People stepped without a thought over the dust of those days that lie under this smooth clean pavement. There was a smell of pasta and BBQ in the air. A new Lexus hummed down the street. And I thought of the Cave of Forgotten Dreams and its whiff of the Pliestocene. A long sharp needle point stuck out of the roof and over the street of Austin’s City Hall and Municipal Building looking like a dagger or maybe a stalactite gone horizontal? Architecture with a point, literally.
I walked further, down to West Fourth Street where there were more happy crowds, but I also saw what was left of the warehouses where I used to come to pick up sheetrock and plumbing parts, and later where little theaters presented local plays and one could park at a meter for a nickle. I went further and turned onto Congress where I stopped in front of 316, the W.B. Smith building. It was once also known as the Vulcan Gas Company [a legendary Austin music venue].

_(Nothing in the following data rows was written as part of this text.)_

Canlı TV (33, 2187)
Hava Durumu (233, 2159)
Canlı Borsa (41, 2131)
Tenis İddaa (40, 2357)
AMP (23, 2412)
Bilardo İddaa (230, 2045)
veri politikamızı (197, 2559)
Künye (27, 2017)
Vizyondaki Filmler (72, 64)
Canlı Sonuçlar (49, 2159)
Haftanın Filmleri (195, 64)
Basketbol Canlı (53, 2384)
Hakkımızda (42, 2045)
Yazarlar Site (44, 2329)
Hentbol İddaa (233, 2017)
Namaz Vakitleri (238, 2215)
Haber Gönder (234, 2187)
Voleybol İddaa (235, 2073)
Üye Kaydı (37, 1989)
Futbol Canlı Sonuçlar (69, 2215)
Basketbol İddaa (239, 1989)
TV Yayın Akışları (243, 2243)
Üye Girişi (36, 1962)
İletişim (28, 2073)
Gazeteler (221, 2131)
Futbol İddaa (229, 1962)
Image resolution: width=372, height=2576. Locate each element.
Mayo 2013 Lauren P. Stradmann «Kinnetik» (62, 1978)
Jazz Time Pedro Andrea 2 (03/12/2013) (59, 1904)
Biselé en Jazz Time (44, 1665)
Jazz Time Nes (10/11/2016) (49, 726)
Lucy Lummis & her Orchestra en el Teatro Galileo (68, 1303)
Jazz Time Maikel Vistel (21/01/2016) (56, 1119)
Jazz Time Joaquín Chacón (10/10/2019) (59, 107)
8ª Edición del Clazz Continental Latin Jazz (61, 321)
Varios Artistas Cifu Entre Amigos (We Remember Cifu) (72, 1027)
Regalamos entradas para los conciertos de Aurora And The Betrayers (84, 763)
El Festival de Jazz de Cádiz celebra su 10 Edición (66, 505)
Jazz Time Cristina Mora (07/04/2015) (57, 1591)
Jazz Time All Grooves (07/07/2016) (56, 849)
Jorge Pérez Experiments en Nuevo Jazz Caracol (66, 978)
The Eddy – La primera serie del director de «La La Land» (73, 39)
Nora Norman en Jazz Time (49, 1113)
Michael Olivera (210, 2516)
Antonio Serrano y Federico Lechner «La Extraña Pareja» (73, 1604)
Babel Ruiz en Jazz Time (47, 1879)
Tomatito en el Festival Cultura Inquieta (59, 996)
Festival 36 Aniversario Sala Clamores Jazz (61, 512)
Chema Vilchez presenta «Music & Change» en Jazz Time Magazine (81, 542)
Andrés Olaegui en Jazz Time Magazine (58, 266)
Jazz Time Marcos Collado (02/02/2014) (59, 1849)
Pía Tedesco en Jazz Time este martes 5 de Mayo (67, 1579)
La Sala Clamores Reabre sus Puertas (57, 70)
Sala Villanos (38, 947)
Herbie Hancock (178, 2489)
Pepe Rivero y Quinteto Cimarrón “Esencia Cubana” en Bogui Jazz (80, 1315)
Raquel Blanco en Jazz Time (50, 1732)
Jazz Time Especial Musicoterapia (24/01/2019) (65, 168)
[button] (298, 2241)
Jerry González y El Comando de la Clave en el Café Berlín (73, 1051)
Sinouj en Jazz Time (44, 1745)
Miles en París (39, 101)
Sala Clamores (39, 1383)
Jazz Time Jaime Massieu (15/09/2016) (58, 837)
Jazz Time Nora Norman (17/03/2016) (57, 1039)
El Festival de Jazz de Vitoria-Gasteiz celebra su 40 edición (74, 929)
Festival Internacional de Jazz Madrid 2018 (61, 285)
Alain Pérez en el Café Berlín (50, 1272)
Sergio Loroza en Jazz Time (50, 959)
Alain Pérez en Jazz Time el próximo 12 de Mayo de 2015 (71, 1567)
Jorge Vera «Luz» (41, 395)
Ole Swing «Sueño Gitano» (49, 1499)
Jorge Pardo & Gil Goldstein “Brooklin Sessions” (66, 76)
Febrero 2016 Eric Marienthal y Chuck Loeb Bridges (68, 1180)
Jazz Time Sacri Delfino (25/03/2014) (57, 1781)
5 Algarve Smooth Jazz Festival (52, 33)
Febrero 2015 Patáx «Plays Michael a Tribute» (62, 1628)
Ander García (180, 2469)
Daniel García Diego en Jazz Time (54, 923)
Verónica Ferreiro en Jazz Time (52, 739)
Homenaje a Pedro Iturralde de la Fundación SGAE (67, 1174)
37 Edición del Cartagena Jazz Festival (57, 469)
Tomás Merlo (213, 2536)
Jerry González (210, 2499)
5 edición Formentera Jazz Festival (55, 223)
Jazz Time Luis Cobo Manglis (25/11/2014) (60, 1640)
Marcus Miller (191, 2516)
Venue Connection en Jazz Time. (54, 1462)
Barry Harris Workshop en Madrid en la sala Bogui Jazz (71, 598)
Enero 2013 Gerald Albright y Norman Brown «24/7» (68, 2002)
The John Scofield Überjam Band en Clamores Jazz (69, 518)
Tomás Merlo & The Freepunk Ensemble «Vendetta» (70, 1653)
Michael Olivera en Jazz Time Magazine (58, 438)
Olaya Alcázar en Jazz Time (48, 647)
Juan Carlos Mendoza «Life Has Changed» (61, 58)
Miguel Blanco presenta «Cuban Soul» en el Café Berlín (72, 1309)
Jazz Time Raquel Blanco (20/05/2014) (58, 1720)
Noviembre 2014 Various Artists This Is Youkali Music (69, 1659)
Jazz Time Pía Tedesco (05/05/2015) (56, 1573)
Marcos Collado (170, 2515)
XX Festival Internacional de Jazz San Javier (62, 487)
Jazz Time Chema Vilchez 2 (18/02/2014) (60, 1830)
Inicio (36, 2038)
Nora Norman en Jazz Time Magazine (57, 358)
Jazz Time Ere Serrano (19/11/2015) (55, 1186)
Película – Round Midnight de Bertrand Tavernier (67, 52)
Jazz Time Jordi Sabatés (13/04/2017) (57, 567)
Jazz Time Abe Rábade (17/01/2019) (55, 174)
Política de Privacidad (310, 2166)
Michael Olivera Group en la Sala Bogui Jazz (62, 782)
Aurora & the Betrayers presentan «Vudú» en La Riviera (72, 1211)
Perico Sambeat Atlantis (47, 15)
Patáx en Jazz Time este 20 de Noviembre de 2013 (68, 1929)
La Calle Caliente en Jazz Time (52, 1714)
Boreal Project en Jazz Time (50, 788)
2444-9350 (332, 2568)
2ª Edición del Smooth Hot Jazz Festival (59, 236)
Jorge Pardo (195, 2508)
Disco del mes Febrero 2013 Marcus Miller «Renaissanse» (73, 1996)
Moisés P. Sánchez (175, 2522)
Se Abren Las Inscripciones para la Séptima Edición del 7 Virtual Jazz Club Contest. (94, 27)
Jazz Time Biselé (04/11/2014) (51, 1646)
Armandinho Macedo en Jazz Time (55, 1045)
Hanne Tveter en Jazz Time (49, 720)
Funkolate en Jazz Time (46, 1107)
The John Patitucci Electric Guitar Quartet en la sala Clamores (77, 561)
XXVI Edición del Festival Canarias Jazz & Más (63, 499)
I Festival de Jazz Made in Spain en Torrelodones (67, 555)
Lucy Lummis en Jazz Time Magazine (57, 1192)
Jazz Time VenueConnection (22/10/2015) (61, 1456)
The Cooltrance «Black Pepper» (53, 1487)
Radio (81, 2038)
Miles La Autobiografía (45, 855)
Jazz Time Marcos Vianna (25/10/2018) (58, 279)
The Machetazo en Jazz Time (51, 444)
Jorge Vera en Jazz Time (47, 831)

I took out my camera and photographed the nameless office that now occupies the space. The photo will look like nothing to anyone but me. I wonder if it will be occupied by a CVS Pharmacy soon, or perhaps an ice cream vendor… or maybe it will become covered in calcite and a flashlight will drift over its gleaming surface and people will wonder if there are bones inside.
Where now Lightnin’ Hopkins, Bubble Puppy, Big Mama Thornton, Stevie Ray and Texas Storm, The Jomo Disaster? Where are the Snows of Yesteryear?
Where is Echo, beheld of no man?
[Bob Simmons is a veteran broadcaster with over 30 years experience in most aspects of radio. He is a graduate of the University of Texas and presently lives in Austin where he has business interests and pursues his longtime avocations of photography and video production. Read more articles by Bob Simmons on The Rag Blog.]
Great story Bob, but too bad we both apparently missed the recent Bubble Puppy reunion!! Don’t let those shiny-looking 20-somethings make you feel too fogeyfied; we too, were once callow, shallow, and full of hope. If we can hang around another 20 years, we’ll hear them bemoaning the “good old days when Austin was really special.”